◆ How to complete this task:
Could you repeat all of the entries exactly, leaving out any pictures?

Start of Dataset entries

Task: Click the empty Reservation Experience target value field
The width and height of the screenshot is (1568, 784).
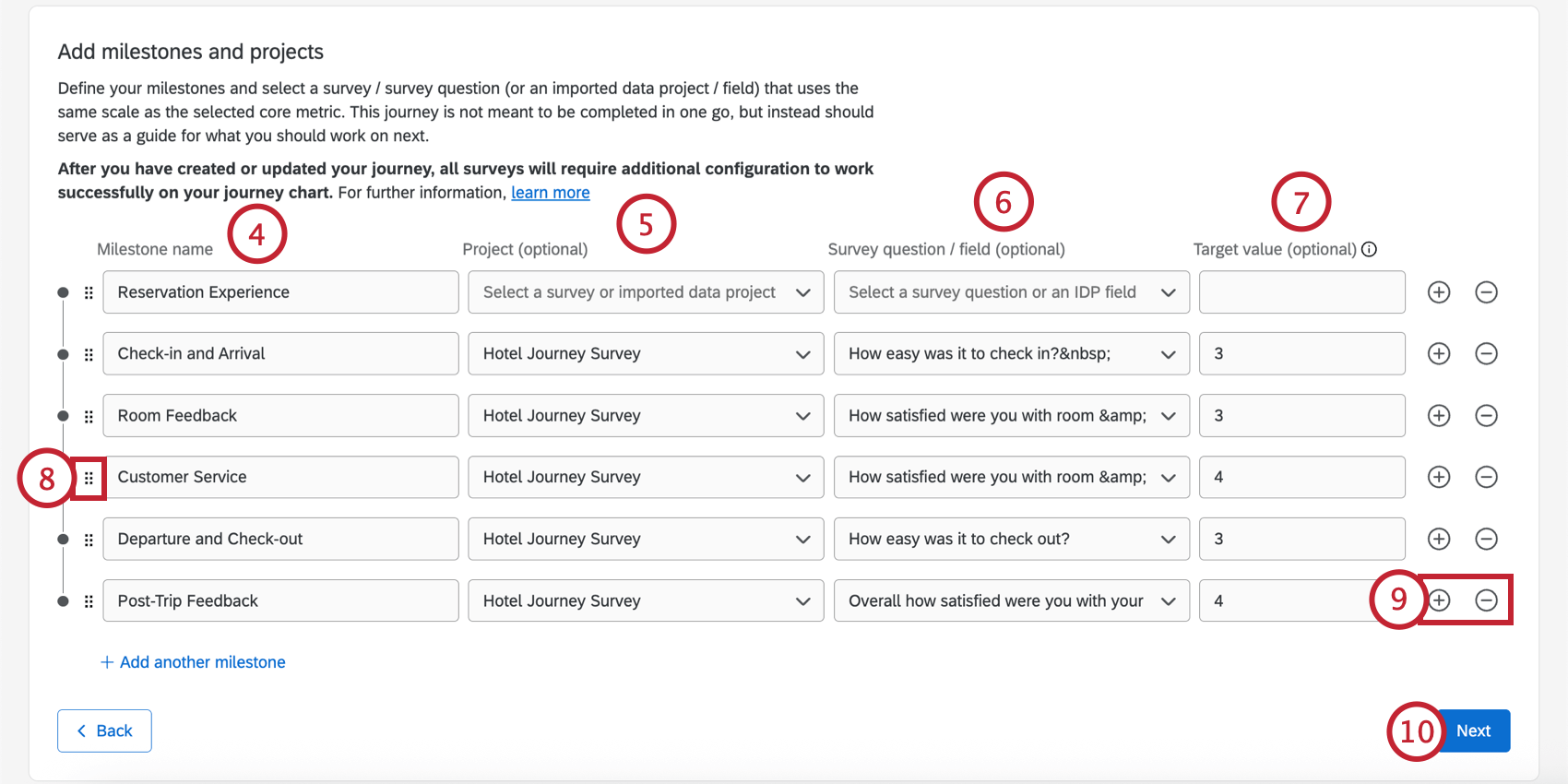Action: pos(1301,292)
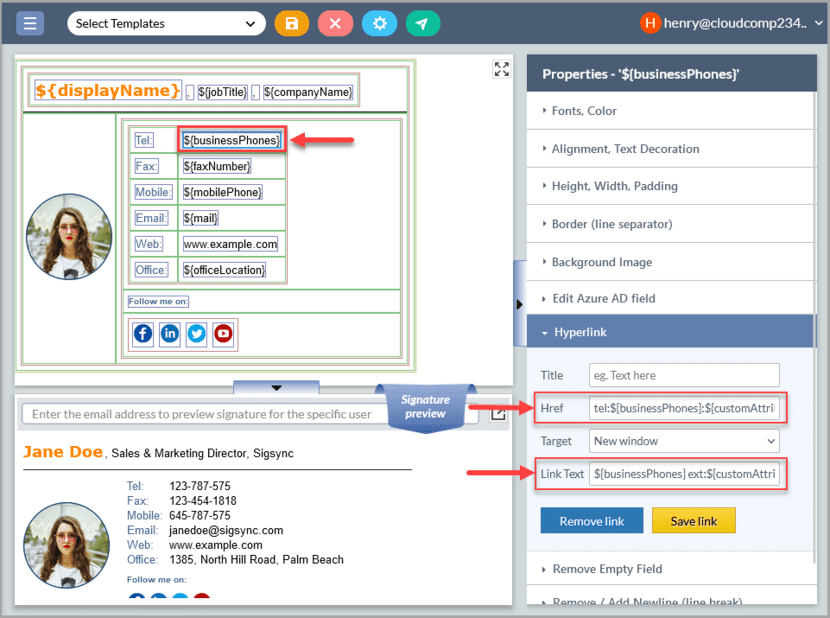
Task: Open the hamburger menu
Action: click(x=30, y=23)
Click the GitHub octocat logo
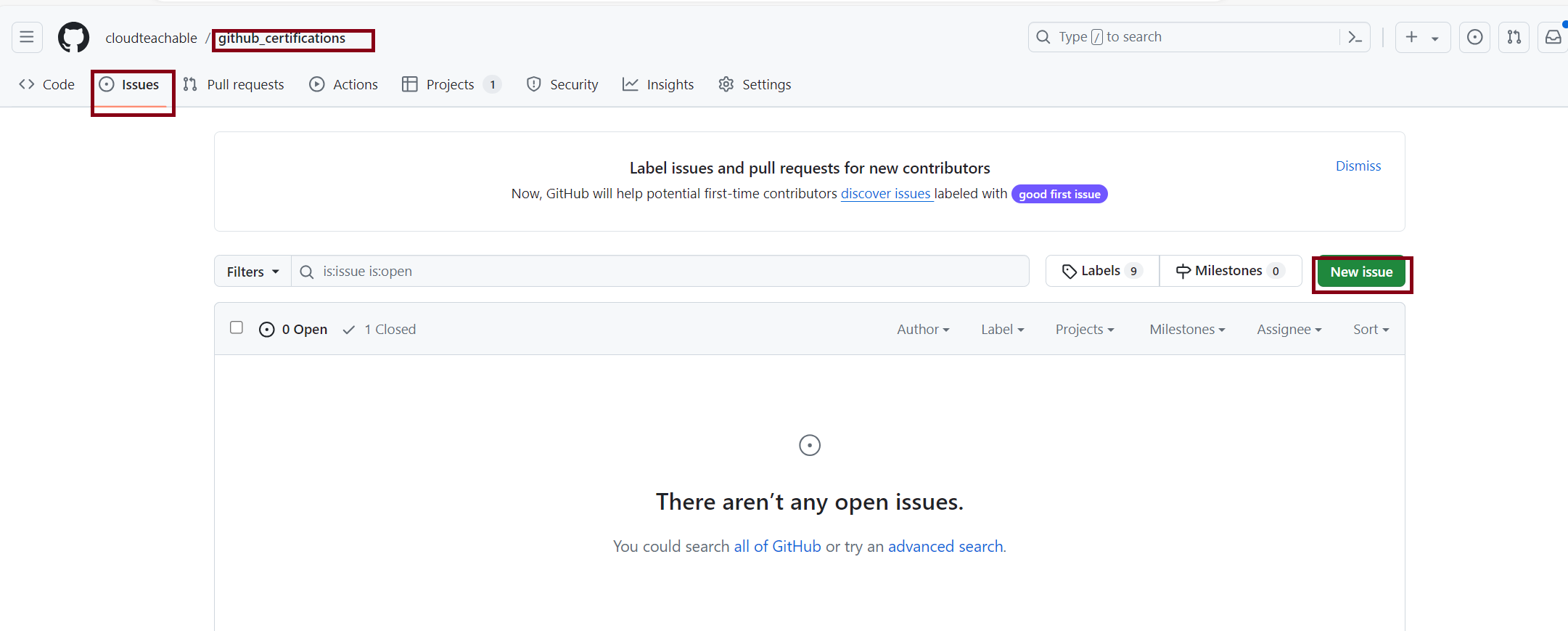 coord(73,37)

End of Dataset entries

◆ Task output:
Task: Click the empty Reservation Experience target value field
The width and height of the screenshot is (1568, 784).
Action: pos(1301,292)
Task: Open the hamburger menu
Action: click(x=30, y=23)
Click the GitHub octocat logo
 coord(73,37)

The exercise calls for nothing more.